In Washington the more conservative Corcoran jury, made up of Corcoran Director Hermann Warner Williams Jr., Metropolitan Museum Curator of Paintings Theodore Rousseau Jr. and Philadelphia Museum Painting Curator Henry Clifford, took three days to weed through 1,643 submitted paintings. Then they underlined by their choices the two trends they felt most evident in the heavily abstract field: i) a move toward more recognizable subject matter, and 2) a surprising strength in oldtime geometric abstractions. Loren Maclver’s softly luminous The Street (see next spread), which carried off first honors, was called by one juror “very, very sensitive and charming, with more feeling than almost any other picture there.” Fritz Glarner’s Relational Painting Number 79, second-prize choice, demonstrated that a Mondrian disciple can stress the master’s geometry out of plumb and still retain its purity. An even more austere geometric form, Josef Albers’ Homage to the Square—”Yes” won third prize. Robert Gwathmey’s The Clearing, a study in posterlike realism, looked downright old-fashioned by comparison.

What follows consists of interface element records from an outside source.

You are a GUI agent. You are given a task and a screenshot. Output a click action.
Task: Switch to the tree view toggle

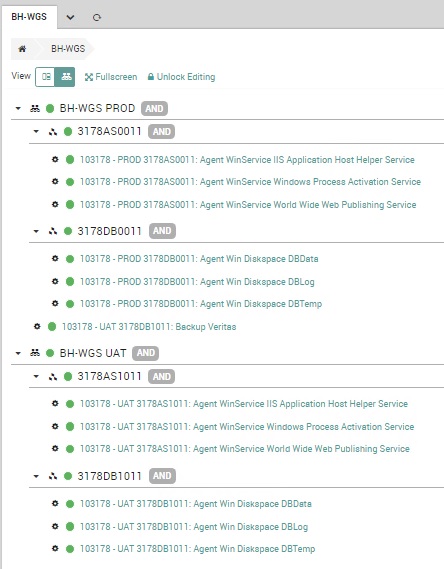click(x=65, y=77)
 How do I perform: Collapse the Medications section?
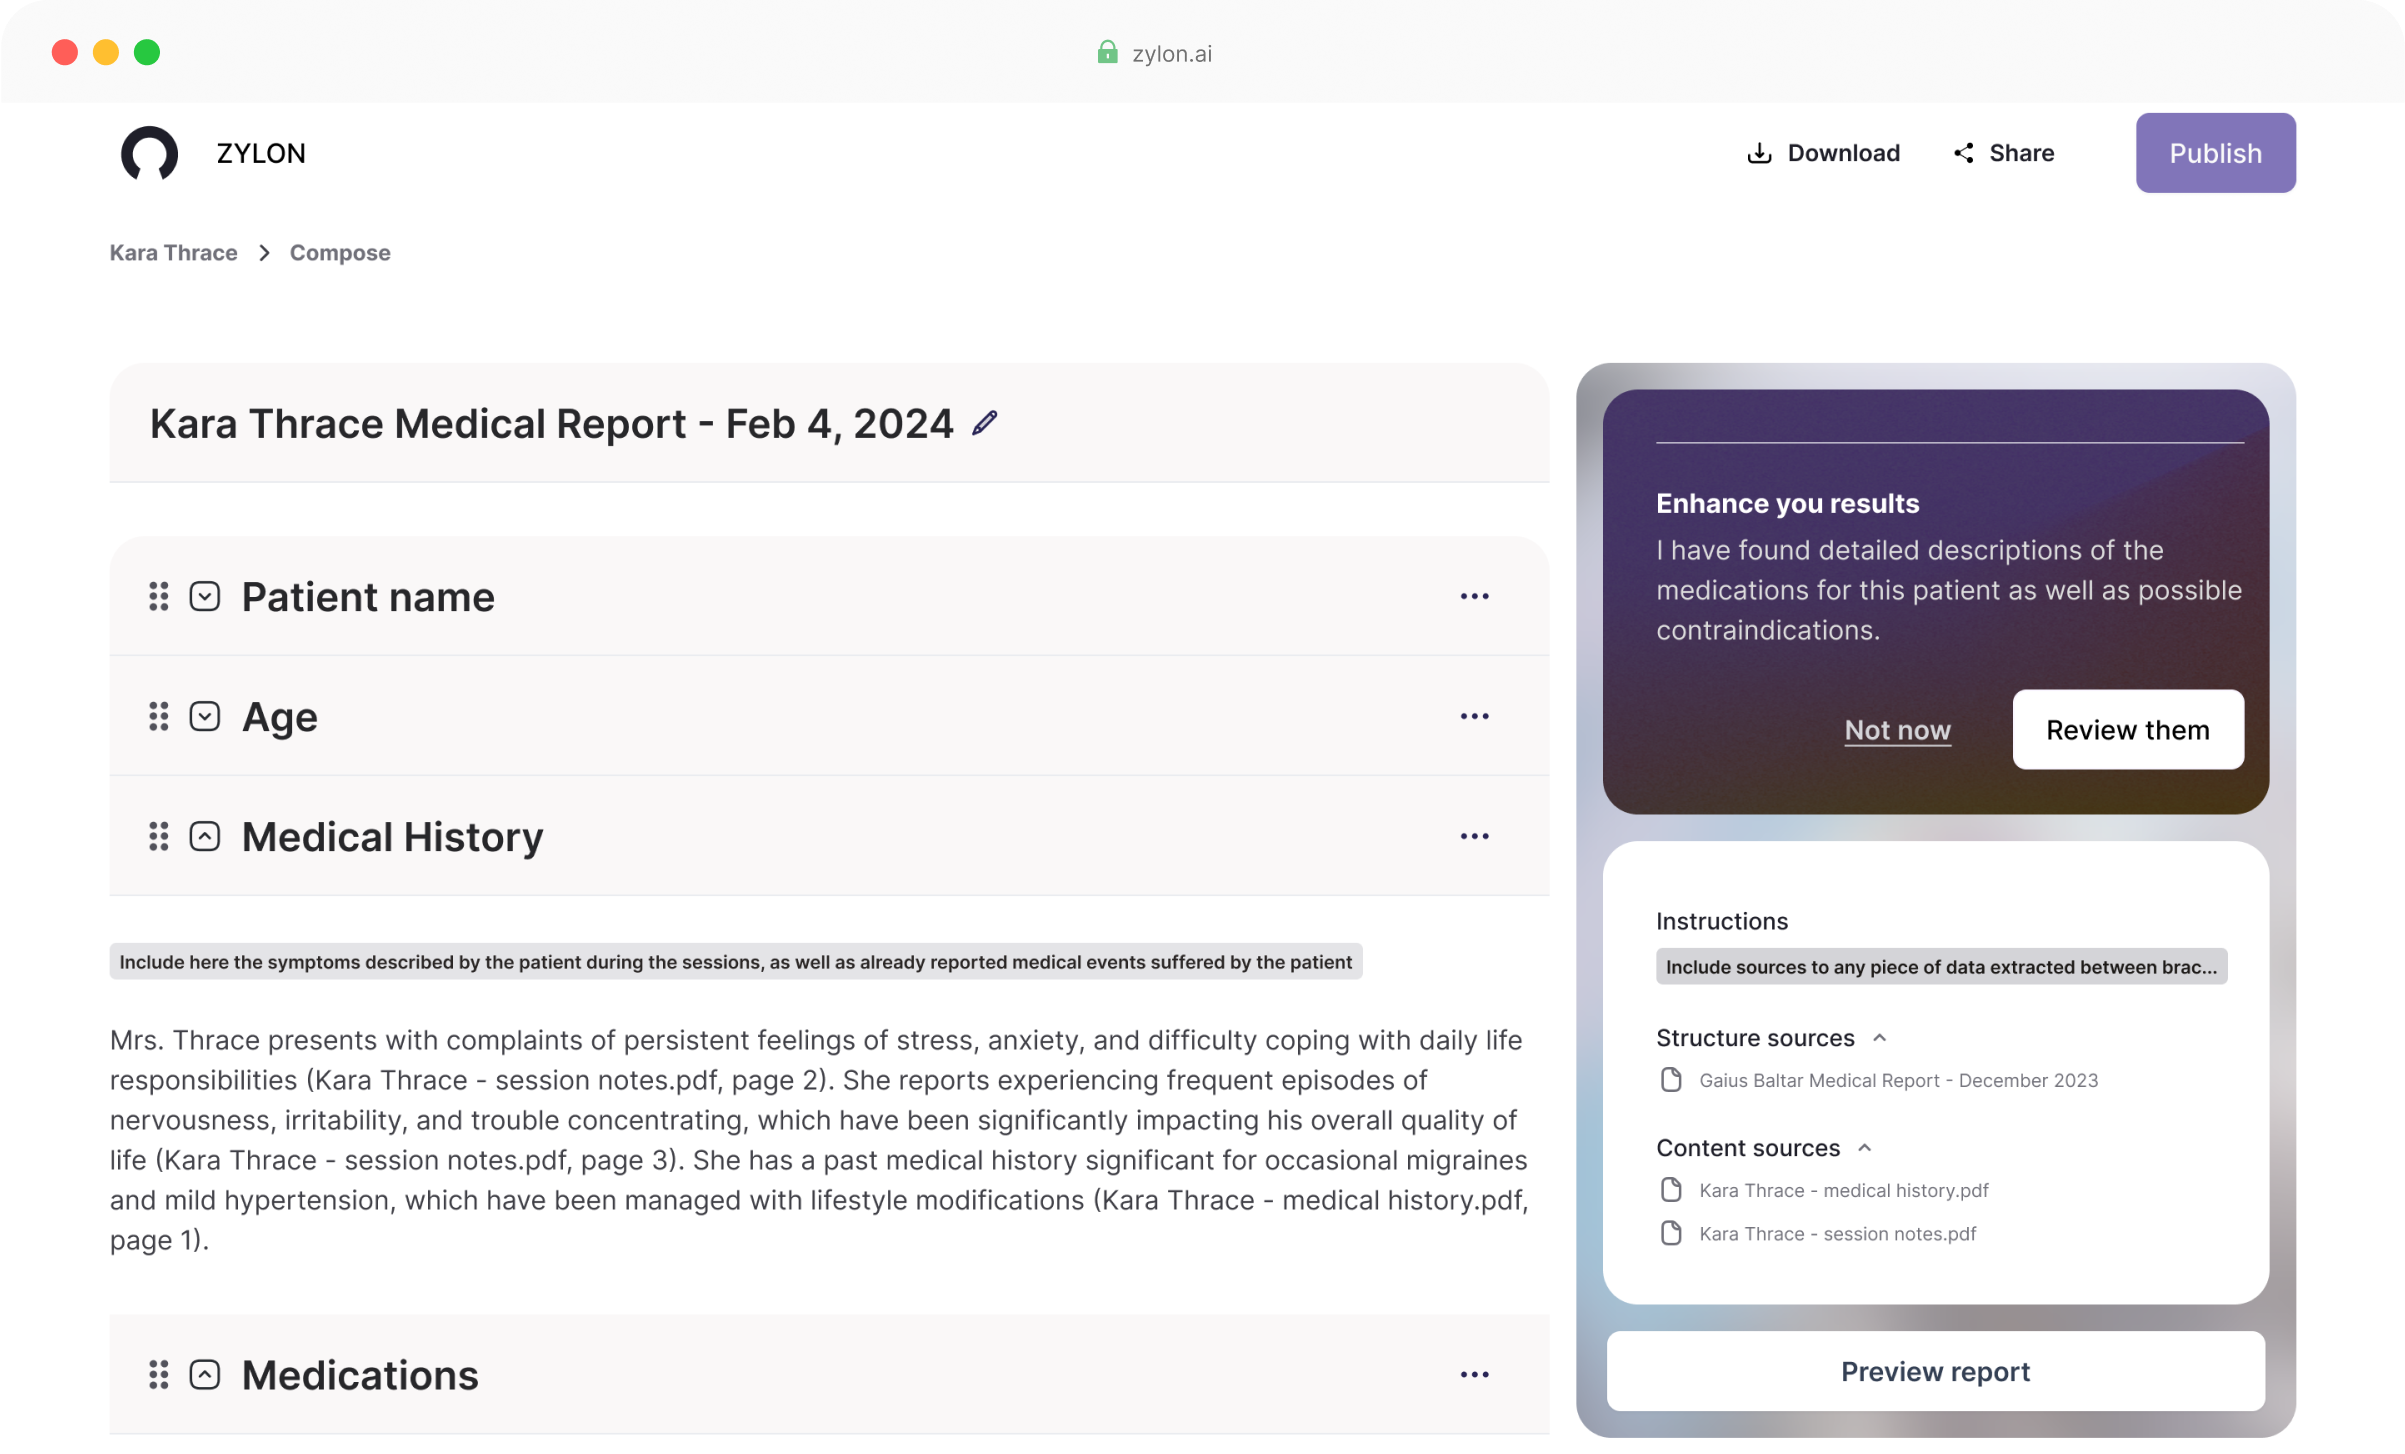205,1375
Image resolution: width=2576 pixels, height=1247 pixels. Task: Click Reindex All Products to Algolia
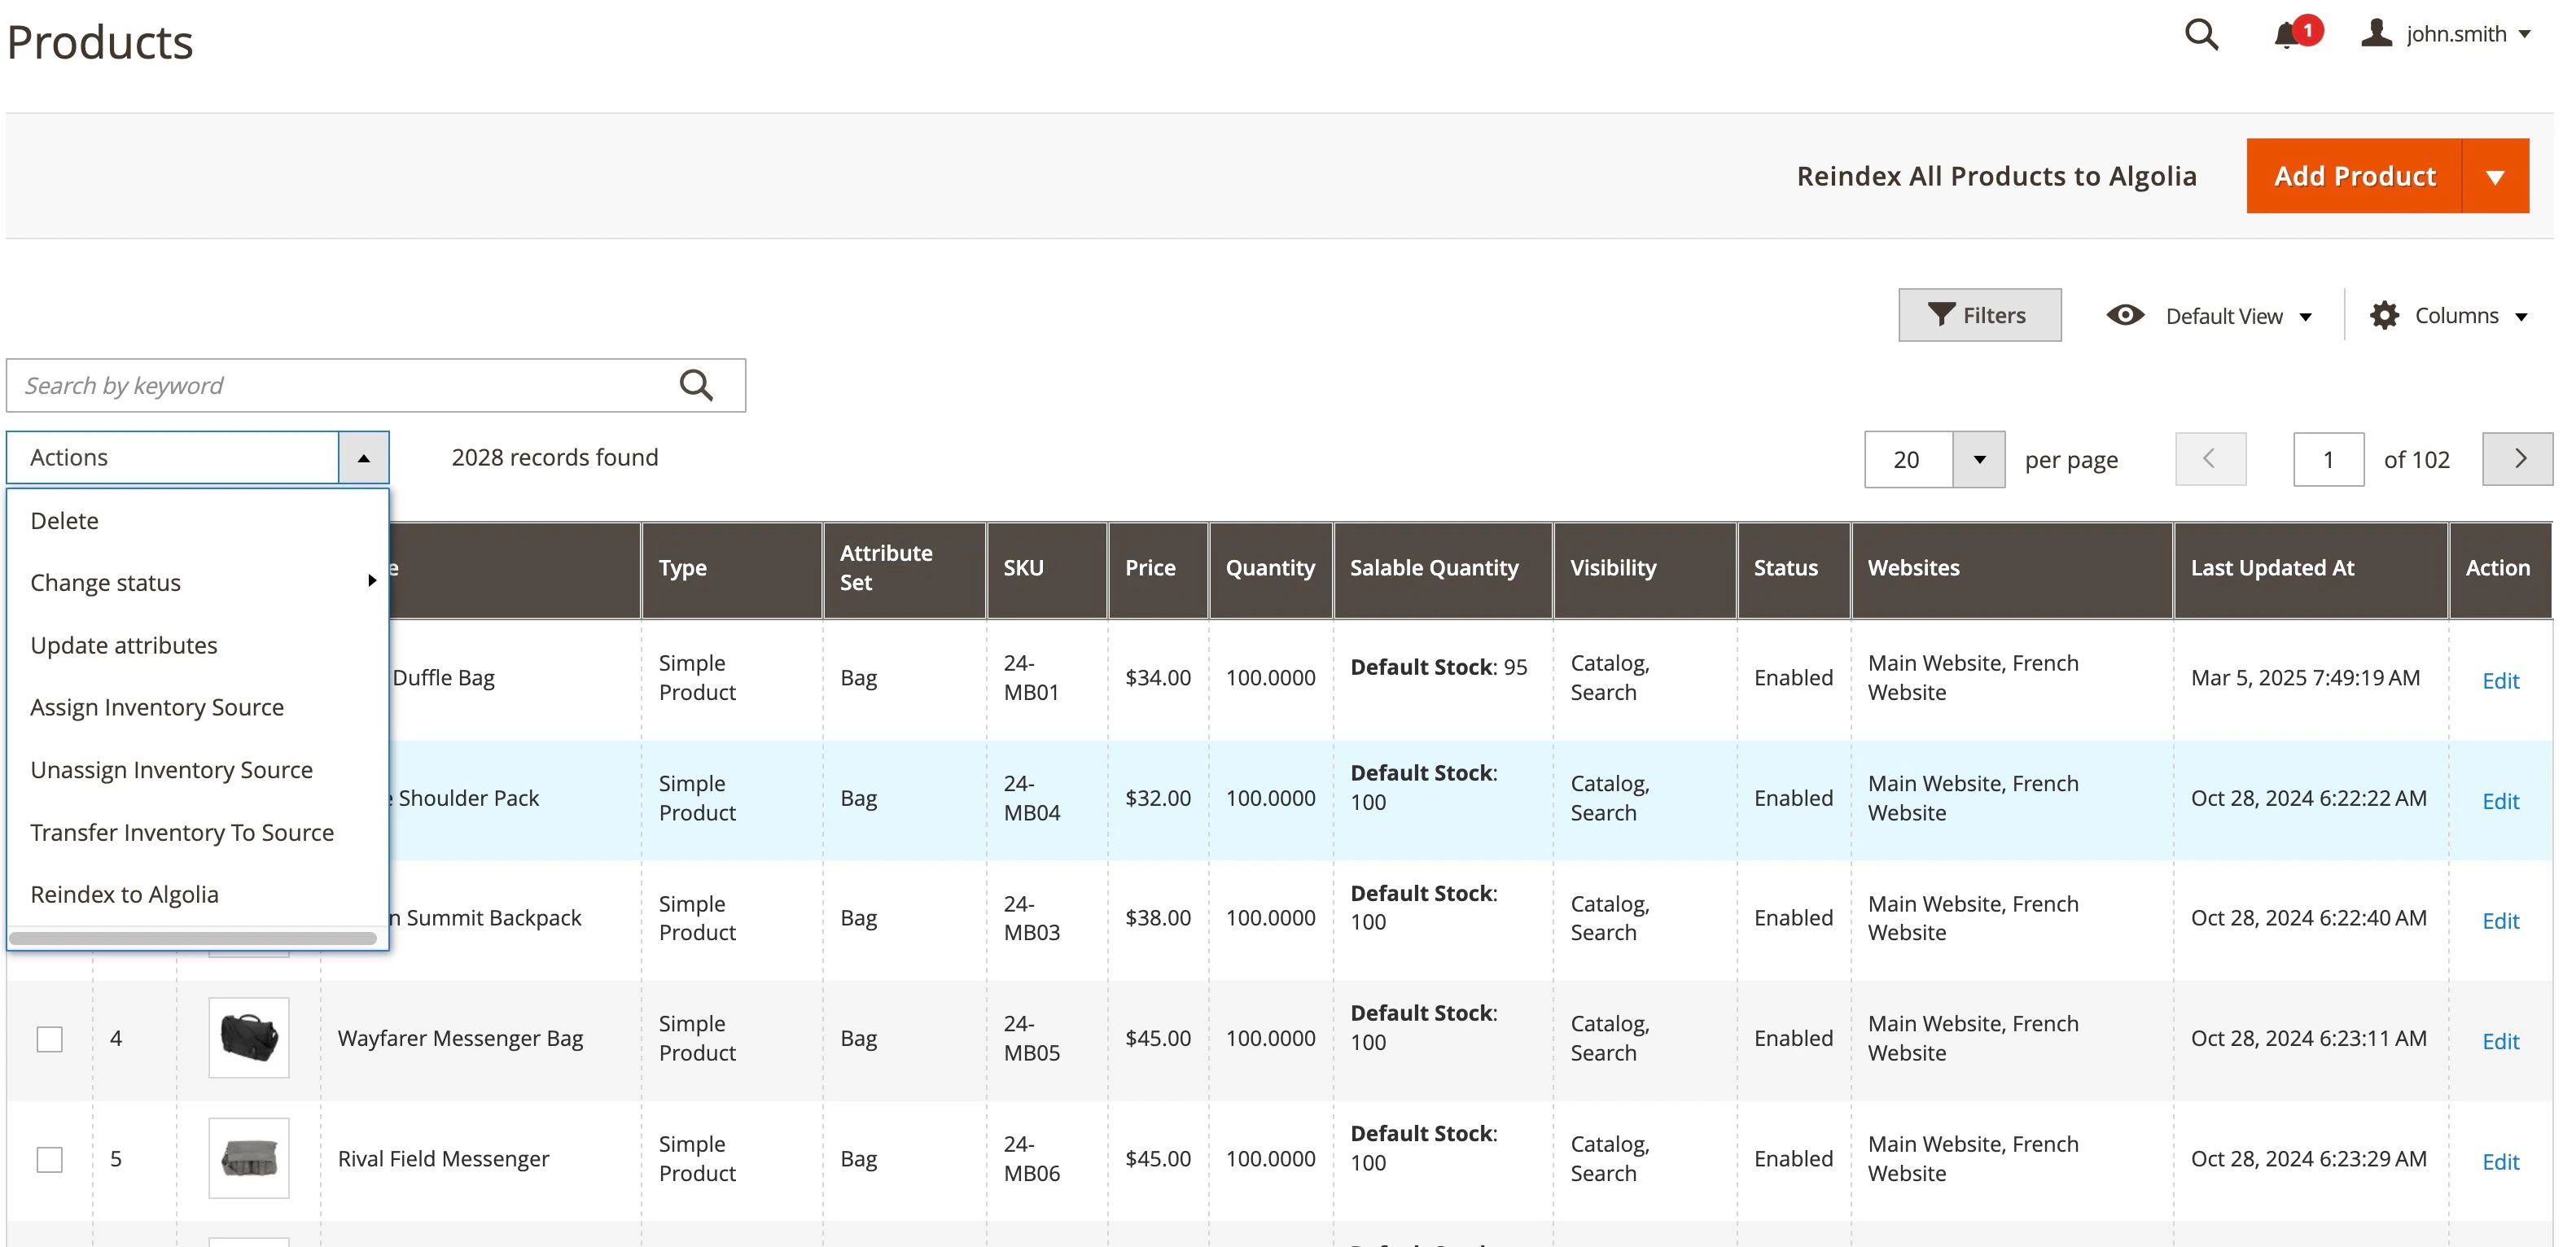[x=1996, y=176]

Sobering afterthoughts were two other exhibitions staged by the Corcoran. In one salon were hung 24 past winners, ranging from little-known Willard L. Metcalf’s moonlit May Night to John Hult-berg’s Yellow Sky (TIME, May 2, 1955), and including Childe Hassam, George Bellows and Edward Hopper. Across the hall was a first-rate collection made up of nothing but onetime nonwinners: Albert Pinkham Ryder, Mary Cassatt, Winslow Homer, Thomas Eakins, John Sloan, Marsden Hartley and John Marin. Said Corcoran Director Williams: “We know from the statistics of previous shows that only three or four of the exhibitors will be names to conjure with in the year 2007. Which ones are they?”